* TEXT PROVIDED:
----
Following the family’s complaint to the hospital regarding the disclosure of their medical information, the hospital fired Serrano, the secretary who had disclosed the information. The secretary then sued, contending that her discharge constituted a violation of the public policy designed to protect public health. Despite these policies, the District Court dismissed the discharged employee’s claim on summary judgment. The appellate court, however, reversed.

Oddly, in my view, the appellate court sent the case back to the lower court to resolve the conflict between the two competing public policies, noting that these questions are “best left for the factfinder to decide.” This part of the court’s analysis perplexes me somewhat. The key facts are essentially undisputed. The secretary admitted that she had disclosed the patient information to the school and the school acknowledged that it had removed the student pending an examination by a physician and medical clearance. The hospital acknowledged that it fired the secretary because of her disclosure of the patient’s data. I’m not sure what additional “facts” the “factfinder” needs to resolve. Essentially, the courts of New Jersey need to resolve the legal question regarding which of the two important state public policies is paramount. Further, the courts need to resolve the issue of whether, even assuming that the public health policy is more important than the patient’s privacy rights, the nature of the disclosure here was appropriate.

When discussing this question with some insightful friends this past weekend, a few consensus themes emerged. First, a hospital cannot allow each individual employee to become the interpreter of hospital policy. If every employee is empowered to assess hospital policies (here, the federally mandated patient privacy policy) and act on his/her own interpretation, the hospital no longer has a policy. Second, the method of disclosure here was inappropriate. The secretary did not contact the hospital administration or the hospital’s General Counsel. The secretary did not call the New Jersey Department of Health to report the situation. Rather, she simply acted independently and reported the information to the school. Although it is easy to understand how these events could have unfolded given the facts that her own child attended the nursery and that the school called her and requested her to explain why she did not drop off her child, that does not excuse her actions. As the observations above suggest, there were alternative responses she could have provided the school, pending a more thoughtful examination of these issues. Third, one could legitimately question whether Serrano truly was trying to advance an important public policy. She did not march into the hospital administration when the family left the hospital against medical advice. She did not make the case for reporting the situation to governmental authorities, despite the fact that she knew the patient’s grandchild was in nursery school. She did not contact the New Jersey Health Department to report the situation herself. Indeed, she only acted in the “public interest” when her family was potentially directly affected. This type of conduct is not necessarily consistent with advancing an important public policy.

Nevertheless, if I were reading tea leaves, I’d predict the jury will side with the discharged secretary. Any parent will be able to empathize with her predicament and her concern for her own child’s safety. The jury will be balancing the risks of exposing a group of children to a potentially fatal disease with the privacy interests of a single person who imprudently rejected standard medical treatment. The jury also may wonder why the hospital did not step up to protect the public health when the family refused appropriate medical treatment. Finally, the jurors may be uneasy about the seemingly harsh sanction (termination) imposed on a 16-year employee who was inadvertently thrust into a very difficult situation.
----
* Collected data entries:
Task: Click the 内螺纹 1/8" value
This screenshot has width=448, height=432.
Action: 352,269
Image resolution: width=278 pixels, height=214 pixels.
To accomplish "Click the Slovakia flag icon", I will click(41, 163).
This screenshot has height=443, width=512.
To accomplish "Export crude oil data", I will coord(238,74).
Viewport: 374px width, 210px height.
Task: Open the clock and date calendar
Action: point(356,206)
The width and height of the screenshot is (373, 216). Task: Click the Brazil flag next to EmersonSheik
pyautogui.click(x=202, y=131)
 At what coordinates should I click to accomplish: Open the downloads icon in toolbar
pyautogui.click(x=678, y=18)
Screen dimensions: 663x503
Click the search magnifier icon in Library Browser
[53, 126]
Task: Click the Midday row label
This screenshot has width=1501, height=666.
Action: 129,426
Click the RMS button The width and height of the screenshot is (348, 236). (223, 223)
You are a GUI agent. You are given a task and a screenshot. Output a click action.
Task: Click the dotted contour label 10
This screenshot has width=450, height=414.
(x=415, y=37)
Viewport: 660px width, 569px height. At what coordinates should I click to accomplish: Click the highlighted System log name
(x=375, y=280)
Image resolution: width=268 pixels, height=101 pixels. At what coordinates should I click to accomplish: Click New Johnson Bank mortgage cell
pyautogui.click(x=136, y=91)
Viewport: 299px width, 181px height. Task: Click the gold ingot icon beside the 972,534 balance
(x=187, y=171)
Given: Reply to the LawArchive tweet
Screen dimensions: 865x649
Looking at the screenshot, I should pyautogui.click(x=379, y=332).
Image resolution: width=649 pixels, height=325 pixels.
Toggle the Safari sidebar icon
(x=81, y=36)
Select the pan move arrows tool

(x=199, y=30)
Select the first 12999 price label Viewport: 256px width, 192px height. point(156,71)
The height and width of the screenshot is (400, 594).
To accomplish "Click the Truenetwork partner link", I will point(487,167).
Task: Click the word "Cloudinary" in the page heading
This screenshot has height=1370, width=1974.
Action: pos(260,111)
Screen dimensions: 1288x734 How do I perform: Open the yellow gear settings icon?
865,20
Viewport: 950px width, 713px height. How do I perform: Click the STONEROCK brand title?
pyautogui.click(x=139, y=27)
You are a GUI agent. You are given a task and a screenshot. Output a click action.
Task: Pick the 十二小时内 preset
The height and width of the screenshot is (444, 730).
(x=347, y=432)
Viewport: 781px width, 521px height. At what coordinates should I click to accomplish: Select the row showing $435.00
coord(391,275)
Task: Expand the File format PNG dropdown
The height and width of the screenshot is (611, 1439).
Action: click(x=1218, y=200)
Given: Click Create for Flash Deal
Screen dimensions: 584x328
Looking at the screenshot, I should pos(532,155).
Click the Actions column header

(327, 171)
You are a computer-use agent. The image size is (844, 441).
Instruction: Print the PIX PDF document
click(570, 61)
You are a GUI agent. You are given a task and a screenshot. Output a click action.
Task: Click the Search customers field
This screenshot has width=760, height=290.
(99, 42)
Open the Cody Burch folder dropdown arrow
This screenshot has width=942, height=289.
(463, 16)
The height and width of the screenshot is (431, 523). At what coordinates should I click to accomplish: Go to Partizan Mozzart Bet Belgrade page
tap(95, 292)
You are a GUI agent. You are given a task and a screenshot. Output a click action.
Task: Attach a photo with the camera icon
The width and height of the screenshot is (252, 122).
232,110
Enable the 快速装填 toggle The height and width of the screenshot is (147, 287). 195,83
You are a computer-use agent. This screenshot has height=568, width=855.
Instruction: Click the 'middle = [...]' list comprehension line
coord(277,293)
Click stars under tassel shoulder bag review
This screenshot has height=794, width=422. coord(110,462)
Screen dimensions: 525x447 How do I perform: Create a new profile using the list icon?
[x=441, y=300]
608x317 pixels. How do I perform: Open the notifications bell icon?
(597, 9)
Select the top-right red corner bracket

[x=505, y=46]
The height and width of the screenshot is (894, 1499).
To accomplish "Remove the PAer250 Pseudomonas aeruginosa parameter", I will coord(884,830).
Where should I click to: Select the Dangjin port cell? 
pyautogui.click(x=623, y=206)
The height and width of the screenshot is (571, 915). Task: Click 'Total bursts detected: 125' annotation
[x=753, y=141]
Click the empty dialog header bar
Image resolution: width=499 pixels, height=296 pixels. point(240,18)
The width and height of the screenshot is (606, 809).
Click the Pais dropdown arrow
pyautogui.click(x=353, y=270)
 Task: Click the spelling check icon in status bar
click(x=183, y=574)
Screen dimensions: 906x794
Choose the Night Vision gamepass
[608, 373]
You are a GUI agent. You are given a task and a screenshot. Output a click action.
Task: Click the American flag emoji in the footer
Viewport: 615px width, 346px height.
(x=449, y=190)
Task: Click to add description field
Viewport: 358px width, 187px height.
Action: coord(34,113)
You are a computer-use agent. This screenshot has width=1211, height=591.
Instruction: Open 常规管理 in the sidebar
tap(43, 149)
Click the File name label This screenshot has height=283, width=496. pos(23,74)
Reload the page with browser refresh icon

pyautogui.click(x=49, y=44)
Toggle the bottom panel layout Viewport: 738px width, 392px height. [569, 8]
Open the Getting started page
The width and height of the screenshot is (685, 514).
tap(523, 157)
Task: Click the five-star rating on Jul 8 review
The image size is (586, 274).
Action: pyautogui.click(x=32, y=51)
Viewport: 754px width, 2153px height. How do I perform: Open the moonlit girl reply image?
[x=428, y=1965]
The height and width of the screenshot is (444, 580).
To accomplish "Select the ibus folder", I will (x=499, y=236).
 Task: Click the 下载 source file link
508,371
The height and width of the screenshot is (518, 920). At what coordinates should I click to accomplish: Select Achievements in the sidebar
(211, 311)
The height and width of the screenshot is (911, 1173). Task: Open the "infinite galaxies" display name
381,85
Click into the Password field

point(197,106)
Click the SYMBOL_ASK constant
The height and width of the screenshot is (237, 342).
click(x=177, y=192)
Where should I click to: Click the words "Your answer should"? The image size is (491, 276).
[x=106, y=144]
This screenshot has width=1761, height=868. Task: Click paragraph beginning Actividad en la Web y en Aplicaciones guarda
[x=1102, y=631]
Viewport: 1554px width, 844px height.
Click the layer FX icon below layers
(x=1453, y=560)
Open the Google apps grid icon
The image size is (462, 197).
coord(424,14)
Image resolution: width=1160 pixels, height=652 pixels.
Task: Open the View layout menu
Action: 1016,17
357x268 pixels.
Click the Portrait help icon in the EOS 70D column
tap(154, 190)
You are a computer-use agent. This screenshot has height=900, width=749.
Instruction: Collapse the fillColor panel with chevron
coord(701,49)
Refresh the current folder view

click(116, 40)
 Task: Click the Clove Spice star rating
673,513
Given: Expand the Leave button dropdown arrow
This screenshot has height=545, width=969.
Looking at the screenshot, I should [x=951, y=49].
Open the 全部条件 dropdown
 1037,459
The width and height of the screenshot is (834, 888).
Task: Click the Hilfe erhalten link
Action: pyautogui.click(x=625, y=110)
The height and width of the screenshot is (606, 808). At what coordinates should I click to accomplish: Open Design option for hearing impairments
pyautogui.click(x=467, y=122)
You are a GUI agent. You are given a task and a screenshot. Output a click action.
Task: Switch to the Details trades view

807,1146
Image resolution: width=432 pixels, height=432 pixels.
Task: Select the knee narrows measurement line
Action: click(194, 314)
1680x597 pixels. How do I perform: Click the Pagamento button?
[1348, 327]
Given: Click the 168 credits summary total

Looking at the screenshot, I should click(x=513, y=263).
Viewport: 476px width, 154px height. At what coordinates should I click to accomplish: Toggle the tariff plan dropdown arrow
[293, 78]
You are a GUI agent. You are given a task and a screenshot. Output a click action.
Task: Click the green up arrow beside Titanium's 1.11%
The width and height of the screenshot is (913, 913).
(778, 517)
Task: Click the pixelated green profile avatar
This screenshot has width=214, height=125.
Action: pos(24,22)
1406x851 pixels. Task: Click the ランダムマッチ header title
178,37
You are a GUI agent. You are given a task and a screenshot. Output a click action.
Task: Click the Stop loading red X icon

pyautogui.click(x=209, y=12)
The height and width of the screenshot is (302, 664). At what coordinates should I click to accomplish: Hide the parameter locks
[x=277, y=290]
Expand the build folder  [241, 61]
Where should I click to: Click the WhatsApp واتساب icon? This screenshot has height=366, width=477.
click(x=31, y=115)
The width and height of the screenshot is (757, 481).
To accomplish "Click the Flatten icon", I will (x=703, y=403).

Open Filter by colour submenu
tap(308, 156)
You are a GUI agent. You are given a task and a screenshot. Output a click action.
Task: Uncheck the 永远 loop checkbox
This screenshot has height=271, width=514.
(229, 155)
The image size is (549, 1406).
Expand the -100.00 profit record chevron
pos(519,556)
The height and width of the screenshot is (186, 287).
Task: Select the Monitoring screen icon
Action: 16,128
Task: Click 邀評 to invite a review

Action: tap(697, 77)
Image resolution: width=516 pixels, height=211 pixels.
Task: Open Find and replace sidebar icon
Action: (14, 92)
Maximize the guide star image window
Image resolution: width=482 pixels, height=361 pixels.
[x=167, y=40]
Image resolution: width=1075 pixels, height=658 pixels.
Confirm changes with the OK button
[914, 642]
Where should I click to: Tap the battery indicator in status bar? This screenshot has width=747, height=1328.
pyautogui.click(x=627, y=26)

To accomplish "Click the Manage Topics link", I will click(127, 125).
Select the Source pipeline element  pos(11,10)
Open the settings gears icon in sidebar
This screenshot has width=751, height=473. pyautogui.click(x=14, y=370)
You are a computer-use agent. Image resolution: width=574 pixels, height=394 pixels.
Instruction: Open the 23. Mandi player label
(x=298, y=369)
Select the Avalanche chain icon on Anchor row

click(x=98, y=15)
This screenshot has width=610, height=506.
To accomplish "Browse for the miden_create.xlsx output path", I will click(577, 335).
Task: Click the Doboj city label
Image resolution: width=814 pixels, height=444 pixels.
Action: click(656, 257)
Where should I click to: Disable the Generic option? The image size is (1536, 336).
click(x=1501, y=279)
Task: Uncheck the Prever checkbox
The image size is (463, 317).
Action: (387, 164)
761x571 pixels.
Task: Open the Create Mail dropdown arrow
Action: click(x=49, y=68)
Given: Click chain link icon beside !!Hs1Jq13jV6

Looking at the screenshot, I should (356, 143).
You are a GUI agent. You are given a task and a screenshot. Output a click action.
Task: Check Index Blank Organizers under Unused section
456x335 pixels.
----
* TO DO:
1. Please rewrite the paragraph of the commentary that begins "Following the family's complaint" as a short bulleted list that keeps its main facts.
2. In the commentary, how long had the discharged secretary worked for the hospital?
3. Repeat the passage of the commentary from "Following the family’s" up to and including "court, however, reversed.".

* SOLUTION LIST:
1.
- After the family complained to the hospital about the disclosure of their medical information, the hospital fired Serrano, the secretary who had disclosed it.
- The secretary sued, arguing that her firing violated the public policy designed to protect public health.
- The District Court dismissed her claim on summary judgment.
- The appellate court reversed that decision.

2. She had been an employee for 16 years.

3.
Following the family’s complaint to the hospital regarding the disclosure of their medical information, the hospital fired Serrano, the secretary who had disclosed the information. The secretary then sued, contending that her discharge constituted a violation of the public policy designed to protect public health. Despite these policies, the District Court dismissed the discharged employee’s claim on summary judgment. The appellate court, however, reversed.